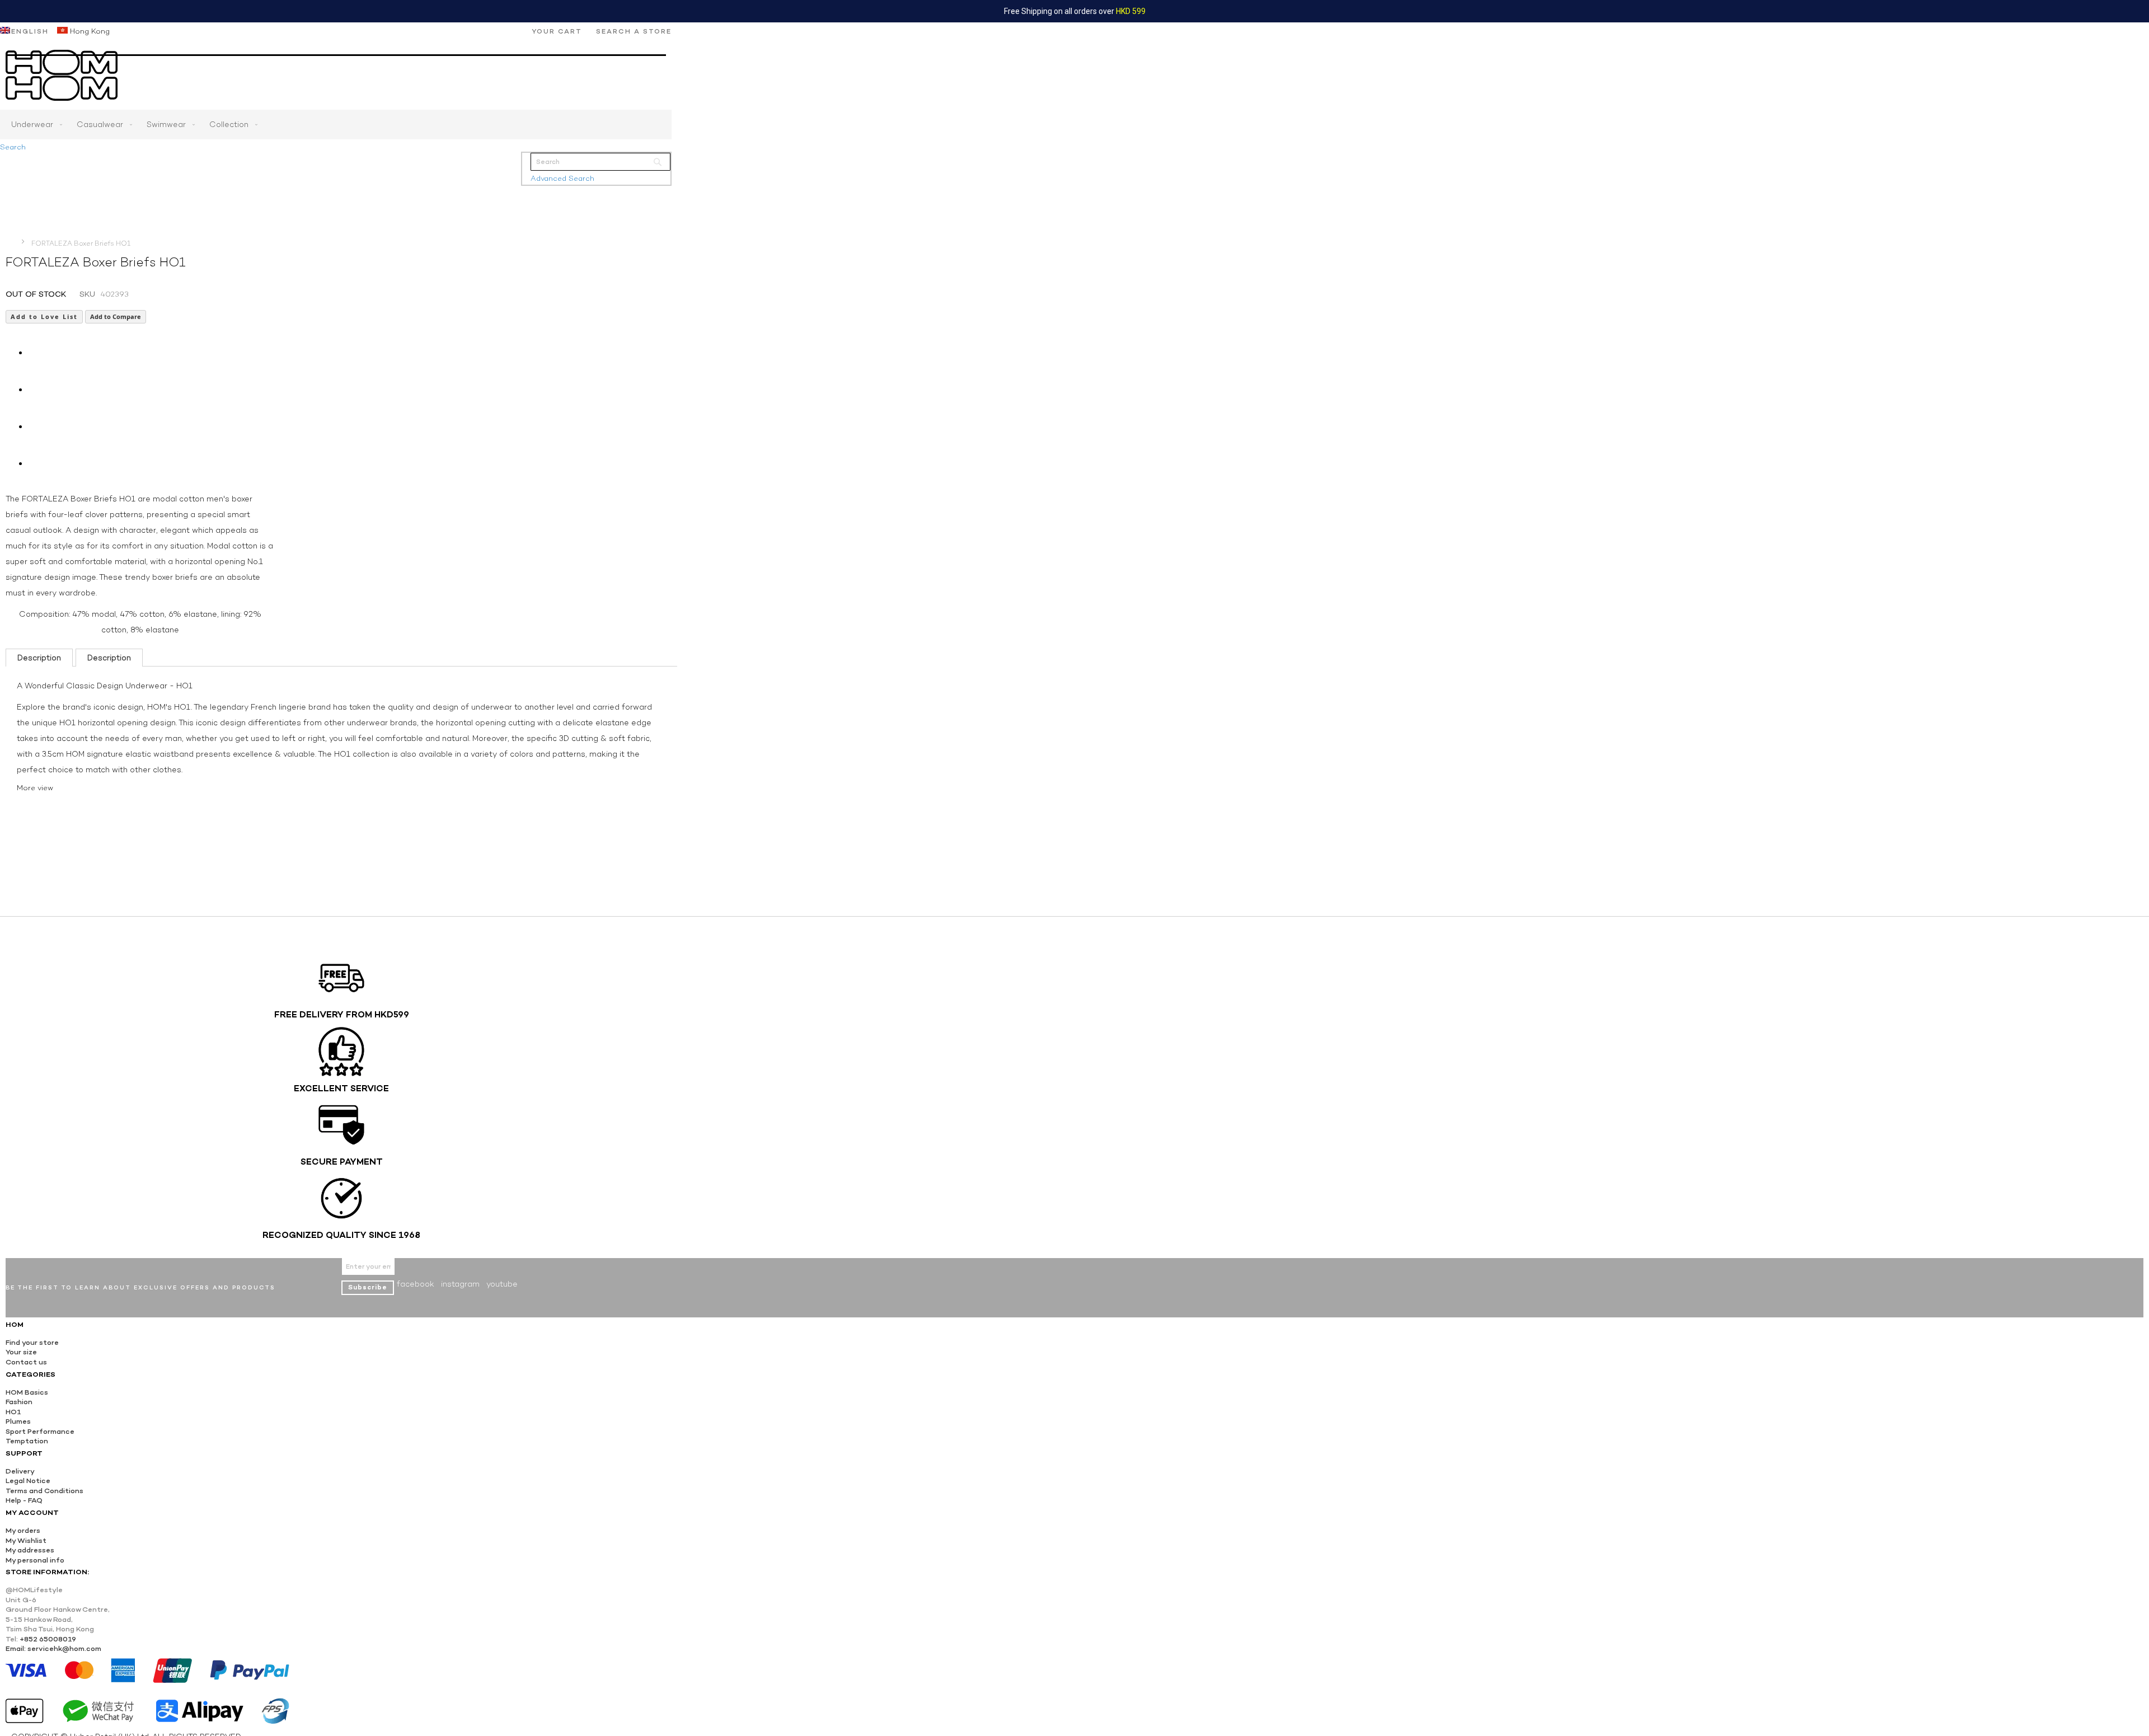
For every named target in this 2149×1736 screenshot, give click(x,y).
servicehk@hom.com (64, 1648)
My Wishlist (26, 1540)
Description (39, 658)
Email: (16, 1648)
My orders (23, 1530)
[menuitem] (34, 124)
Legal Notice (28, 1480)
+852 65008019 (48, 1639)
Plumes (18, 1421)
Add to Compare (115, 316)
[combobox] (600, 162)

⁂

__Required work__.
Transcribe the listing above verbatim. Omit the pictures.

__Task result__.
For every named target in this 2149×1736 screenshot, give click(x,y).
servicehk@hom.com (64, 1648)
My Wishlist (26, 1540)
Description (39, 658)
Email: (16, 1648)
My orders (23, 1530)
[menuitem] (34, 124)
Legal Notice (28, 1480)
+852 65008019 (48, 1639)
Plumes (18, 1421)
Add to Compare (115, 316)
[combobox] (600, 162)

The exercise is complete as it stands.